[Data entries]
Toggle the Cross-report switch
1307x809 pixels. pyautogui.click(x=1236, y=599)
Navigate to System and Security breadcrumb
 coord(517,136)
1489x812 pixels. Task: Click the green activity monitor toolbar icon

...

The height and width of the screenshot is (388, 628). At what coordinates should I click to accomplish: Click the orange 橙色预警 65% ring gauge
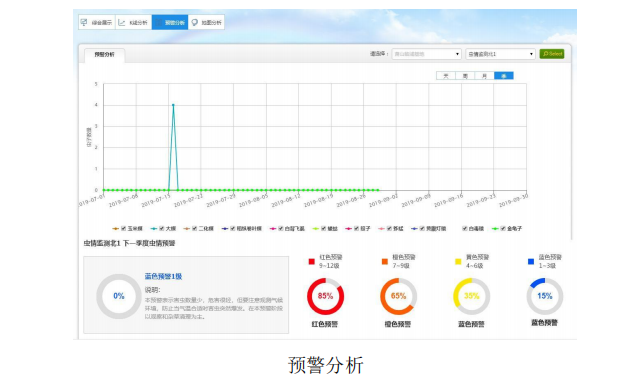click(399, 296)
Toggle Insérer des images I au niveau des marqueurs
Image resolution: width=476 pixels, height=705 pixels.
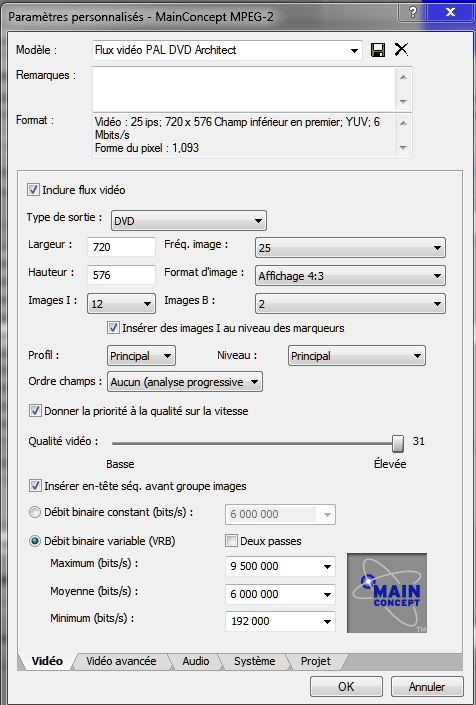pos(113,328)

[What you will do]
Above are some lines. Repeat exactly, and only, those from the line that has "Toggle the Cross-report switch" through the line that has "1489x812 pixels. Task: Click".

[Completed exercise]
Toggle the Cross-report switch
1307x809 pixels. pyautogui.click(x=1236, y=599)
Navigate to System and Security breadcrumb
 coord(517,136)
1489x812 pixels. Task: Click the green activity monitor toolbar icon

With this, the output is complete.